Re: limitation proposal of :nth-child

On Wed, Sep 3, 2014 at 4:41 AM, Zéfling <zefling@ikilote.net> wrote:
> Hi,
>
> Currently it is not possible to make all elements 1 to 10 on list with a
> selector. I think it could be interesting if one element of a series that
> have the same property without having to :nth-child (1), :nth-child (2),
> :nth-child (3), ... but something like this :
> - :nth-child(n in (1 to 10))
> - :nth-child(n in (1 to 10, 12 to 15))

It certainly is possible!  Your two examples can be done as:

:nth-child(-n + 10)
:nth-child(-n + 10), :nth-child(n + 12):nth-child(-n + 15)

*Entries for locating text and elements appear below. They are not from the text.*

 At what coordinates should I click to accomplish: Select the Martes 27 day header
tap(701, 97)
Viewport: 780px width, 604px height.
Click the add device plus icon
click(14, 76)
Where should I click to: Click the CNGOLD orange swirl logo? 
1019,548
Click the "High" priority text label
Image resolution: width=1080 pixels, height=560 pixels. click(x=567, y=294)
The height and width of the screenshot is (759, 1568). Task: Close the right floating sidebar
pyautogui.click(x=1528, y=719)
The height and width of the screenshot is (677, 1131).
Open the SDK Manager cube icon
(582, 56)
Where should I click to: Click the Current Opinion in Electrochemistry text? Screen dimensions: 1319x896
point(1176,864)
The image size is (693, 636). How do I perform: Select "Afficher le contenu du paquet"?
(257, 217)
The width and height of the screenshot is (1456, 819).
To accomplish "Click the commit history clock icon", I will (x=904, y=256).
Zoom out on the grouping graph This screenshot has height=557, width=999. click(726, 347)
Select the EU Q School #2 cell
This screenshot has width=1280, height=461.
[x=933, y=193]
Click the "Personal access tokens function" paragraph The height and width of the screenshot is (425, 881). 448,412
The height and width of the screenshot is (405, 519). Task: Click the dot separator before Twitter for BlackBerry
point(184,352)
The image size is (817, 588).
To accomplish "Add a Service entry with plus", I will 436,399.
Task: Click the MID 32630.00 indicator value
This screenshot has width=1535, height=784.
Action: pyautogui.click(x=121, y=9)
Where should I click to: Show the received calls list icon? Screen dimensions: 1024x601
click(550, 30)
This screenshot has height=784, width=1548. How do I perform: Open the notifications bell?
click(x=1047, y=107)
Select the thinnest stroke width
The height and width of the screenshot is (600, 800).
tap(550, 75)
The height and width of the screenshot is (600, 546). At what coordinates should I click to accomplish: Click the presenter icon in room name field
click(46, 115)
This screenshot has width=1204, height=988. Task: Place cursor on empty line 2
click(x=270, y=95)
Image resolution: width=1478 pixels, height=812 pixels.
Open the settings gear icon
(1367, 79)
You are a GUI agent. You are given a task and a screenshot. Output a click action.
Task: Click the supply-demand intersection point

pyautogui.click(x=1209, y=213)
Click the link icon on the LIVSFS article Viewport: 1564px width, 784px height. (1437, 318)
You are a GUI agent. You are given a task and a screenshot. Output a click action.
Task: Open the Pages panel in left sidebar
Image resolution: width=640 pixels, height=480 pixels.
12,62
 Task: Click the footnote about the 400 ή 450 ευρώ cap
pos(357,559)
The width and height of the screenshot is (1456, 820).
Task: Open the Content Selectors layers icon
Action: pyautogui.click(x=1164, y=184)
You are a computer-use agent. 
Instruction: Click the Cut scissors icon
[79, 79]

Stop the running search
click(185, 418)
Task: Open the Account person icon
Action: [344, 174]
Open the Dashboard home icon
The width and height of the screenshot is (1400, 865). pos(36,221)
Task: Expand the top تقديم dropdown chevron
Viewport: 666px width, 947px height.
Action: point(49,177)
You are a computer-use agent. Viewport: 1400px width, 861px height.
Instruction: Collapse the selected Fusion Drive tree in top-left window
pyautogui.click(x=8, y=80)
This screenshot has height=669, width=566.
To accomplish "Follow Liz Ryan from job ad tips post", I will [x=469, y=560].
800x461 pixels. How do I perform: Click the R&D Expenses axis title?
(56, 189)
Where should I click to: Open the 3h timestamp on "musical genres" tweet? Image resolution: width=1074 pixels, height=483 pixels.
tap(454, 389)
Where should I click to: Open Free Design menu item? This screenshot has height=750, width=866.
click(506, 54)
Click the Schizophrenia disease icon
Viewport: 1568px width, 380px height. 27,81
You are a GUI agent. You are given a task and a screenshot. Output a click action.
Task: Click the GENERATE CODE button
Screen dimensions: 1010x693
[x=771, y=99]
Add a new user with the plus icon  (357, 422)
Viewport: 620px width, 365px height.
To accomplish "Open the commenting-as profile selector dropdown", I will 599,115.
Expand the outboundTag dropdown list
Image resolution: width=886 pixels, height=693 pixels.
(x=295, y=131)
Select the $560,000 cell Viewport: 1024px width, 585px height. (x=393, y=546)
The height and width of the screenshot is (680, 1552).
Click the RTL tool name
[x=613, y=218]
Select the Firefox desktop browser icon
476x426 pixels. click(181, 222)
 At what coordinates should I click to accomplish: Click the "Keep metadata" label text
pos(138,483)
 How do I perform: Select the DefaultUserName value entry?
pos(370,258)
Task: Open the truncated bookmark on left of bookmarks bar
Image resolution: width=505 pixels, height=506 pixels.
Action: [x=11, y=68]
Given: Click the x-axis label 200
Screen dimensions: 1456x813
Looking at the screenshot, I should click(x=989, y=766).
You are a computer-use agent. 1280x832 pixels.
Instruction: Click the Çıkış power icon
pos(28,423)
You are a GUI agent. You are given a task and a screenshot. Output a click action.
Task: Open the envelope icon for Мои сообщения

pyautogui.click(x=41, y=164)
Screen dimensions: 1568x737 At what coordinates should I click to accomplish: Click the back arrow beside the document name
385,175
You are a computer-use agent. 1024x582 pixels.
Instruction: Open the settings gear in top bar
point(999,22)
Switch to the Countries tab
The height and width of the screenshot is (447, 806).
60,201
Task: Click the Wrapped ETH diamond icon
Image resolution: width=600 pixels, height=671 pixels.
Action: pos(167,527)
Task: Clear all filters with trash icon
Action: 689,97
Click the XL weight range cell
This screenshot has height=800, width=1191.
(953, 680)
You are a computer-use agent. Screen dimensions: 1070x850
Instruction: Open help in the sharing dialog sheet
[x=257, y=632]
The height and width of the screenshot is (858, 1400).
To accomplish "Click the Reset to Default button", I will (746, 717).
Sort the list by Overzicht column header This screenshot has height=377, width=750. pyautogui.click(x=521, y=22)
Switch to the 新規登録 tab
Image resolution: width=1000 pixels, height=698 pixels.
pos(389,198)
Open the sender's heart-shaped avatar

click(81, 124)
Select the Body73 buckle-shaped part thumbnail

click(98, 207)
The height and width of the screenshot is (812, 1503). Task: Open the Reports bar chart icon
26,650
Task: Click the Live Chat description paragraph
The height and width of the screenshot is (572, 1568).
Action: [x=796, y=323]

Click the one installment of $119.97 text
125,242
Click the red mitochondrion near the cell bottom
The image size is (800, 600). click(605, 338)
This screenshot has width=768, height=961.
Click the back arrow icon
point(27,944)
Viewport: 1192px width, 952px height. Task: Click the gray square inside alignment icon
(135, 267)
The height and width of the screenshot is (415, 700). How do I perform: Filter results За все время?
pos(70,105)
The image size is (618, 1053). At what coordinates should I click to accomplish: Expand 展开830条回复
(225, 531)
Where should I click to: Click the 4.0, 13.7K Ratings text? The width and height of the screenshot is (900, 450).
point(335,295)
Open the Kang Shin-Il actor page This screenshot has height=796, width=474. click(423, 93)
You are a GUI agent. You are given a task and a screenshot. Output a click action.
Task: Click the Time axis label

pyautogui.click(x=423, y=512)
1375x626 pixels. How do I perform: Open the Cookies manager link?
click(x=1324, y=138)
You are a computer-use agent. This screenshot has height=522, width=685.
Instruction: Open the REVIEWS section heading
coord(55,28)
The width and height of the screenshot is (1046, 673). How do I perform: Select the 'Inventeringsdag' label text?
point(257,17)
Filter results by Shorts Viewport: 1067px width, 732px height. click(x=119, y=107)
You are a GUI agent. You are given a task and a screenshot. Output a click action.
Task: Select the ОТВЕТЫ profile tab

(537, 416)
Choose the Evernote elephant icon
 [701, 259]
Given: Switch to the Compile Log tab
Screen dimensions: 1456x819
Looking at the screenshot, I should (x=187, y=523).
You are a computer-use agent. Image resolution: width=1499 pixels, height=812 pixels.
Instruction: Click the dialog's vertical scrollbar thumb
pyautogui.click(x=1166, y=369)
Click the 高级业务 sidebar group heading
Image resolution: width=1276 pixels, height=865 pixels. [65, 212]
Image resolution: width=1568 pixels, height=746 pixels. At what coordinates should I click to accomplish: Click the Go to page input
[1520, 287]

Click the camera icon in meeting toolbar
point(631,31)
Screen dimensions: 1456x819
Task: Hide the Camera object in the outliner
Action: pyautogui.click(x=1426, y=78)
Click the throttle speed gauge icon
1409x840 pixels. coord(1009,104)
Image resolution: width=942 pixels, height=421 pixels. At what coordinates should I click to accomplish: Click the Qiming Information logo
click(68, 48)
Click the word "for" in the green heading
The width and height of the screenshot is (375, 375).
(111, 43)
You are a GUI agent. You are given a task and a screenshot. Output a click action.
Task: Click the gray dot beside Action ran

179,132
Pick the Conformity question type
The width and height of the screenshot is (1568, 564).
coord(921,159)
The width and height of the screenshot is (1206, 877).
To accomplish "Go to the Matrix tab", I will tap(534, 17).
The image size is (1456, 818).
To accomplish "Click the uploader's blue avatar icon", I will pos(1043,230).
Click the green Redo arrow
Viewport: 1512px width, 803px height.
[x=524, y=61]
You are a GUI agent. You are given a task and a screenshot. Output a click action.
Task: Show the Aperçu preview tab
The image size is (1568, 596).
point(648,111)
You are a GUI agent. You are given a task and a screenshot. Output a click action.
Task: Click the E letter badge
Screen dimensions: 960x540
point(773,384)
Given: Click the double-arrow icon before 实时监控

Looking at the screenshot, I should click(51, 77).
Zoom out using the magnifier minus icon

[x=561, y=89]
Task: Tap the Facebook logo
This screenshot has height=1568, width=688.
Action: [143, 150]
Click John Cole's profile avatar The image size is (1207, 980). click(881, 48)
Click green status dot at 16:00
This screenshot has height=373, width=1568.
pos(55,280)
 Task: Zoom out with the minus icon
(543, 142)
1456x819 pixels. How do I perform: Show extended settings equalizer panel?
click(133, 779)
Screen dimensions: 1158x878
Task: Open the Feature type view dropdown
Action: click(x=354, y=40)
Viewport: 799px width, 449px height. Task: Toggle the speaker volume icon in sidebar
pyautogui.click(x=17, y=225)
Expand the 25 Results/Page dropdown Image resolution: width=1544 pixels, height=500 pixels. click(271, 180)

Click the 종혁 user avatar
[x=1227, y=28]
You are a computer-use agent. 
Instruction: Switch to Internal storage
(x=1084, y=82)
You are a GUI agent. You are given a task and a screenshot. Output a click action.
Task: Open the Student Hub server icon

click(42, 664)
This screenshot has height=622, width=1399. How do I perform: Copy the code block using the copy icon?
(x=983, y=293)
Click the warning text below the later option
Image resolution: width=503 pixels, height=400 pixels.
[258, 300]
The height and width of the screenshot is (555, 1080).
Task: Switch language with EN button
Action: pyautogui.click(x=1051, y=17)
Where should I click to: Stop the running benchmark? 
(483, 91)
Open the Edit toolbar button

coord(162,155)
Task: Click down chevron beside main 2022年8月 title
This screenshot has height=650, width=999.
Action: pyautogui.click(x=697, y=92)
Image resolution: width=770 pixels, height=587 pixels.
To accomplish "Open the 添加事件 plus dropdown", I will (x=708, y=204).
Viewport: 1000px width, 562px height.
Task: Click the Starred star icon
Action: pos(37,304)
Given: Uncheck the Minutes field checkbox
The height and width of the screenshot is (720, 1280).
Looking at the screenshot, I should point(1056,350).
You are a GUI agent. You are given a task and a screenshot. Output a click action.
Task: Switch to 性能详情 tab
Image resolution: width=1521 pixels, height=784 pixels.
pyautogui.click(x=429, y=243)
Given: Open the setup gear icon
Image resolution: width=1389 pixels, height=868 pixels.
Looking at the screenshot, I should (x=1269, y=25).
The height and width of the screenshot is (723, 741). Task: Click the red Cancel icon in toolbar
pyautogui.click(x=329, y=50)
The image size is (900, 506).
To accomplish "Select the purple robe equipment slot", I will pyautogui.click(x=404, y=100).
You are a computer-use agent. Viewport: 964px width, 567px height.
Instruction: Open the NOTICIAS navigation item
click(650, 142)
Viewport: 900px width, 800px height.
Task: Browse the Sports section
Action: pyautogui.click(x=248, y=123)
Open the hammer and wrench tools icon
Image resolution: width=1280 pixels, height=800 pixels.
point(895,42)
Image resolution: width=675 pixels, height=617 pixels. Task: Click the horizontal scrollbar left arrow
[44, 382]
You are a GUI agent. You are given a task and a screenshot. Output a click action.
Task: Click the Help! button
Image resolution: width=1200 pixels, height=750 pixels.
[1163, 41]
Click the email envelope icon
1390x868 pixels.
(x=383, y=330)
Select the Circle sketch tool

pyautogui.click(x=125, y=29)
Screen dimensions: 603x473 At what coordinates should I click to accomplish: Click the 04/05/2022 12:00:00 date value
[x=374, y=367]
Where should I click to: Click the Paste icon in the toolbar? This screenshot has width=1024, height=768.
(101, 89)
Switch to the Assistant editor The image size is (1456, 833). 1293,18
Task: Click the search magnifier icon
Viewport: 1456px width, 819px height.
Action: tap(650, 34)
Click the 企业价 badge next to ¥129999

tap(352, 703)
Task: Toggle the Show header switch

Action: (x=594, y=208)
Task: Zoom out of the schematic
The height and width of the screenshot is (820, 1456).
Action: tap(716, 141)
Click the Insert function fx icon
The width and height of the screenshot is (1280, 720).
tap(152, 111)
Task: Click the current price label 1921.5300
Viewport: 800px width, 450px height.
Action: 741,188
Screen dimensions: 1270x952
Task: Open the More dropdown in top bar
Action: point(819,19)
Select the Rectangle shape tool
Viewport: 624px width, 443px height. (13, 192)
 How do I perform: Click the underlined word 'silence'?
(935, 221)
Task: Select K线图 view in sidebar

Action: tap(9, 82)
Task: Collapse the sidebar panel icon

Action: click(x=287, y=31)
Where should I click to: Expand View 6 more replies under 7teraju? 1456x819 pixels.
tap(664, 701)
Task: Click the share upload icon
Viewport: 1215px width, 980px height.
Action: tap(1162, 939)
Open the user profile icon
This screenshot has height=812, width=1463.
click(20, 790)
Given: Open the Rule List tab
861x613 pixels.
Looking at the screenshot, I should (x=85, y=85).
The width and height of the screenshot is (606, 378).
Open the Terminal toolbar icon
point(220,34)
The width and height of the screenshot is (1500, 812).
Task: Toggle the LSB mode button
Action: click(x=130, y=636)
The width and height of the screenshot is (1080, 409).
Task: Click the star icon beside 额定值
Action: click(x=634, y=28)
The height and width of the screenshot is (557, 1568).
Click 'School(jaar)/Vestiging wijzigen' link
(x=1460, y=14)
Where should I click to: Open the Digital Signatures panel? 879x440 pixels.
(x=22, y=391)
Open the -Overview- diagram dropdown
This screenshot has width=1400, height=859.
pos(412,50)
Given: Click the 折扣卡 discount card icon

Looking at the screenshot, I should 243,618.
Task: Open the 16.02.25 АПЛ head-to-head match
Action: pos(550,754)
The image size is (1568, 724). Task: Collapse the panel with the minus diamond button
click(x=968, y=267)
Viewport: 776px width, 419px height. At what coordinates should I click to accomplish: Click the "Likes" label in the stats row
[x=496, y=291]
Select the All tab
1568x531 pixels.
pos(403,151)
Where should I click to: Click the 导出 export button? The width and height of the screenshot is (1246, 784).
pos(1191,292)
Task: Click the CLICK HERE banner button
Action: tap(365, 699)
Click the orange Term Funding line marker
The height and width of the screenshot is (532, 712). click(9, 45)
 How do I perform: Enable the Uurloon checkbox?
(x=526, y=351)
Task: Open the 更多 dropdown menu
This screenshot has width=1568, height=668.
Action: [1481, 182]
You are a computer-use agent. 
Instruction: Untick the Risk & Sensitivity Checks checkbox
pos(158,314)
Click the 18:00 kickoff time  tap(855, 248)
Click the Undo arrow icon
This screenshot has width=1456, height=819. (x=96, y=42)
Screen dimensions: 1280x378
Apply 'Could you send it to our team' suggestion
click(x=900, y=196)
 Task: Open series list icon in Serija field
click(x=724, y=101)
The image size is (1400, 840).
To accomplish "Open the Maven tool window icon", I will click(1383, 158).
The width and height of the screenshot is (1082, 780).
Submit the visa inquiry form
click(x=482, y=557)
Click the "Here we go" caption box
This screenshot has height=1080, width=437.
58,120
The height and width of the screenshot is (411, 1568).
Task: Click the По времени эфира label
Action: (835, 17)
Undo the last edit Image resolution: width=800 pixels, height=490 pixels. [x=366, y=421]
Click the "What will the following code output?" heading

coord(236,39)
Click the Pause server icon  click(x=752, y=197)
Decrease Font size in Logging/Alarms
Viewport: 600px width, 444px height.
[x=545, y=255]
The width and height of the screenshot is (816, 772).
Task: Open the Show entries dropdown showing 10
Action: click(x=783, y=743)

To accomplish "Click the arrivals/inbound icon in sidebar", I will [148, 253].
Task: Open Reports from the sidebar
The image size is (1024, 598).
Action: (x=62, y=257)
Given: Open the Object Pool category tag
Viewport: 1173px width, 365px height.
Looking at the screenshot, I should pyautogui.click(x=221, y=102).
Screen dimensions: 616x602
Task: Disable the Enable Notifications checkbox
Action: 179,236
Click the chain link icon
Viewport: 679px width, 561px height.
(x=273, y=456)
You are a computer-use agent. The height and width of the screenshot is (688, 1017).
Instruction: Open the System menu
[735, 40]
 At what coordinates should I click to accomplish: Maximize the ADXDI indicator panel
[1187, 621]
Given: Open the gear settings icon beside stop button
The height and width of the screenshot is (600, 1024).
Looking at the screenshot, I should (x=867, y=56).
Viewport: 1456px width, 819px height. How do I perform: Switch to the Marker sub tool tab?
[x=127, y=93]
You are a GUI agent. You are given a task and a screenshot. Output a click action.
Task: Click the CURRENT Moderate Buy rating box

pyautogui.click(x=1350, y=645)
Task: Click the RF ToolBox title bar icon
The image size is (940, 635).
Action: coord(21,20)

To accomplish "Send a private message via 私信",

The syntax isn't *ideal*, but the examples in the spec should
hopefully make it fairly clear.

> Another thing, it would be nice to retrieve the index of an element
> (nth-child-index) to “modular” CSS, like this:
>
> :root {
>   --loadingAnimTime : 1.12s;
>   --loadingAnimCount: 12;
> }
> .loading > span:nth-child(n in (1 to var(--loadingAnimCount))) {
>   transform: rotate(calc( ( 360deg / var(--loadingAnimCount) ) * (
> nth-child-index - 1 ) ));
>   animation-delay: calc( ( var(--loadingAnimTime) / var(--loadingAnimCount)
> ) * ( nth-child-index - 1) );
> }
>
> Example :
> http://ikilote.net/fr/Blog/Techno-magis/112.html (sorry, my article is in
> French)
> Well, I'm sure this is too ambitious. ^_^;

It's been suggested before, but nobody's been able to come up with
use-cases beyond the occasional toy like your example.  Note that
preprocessors can make this kind of thing easier - a @for loop in Sass
can do this kind of thing pretty trivially.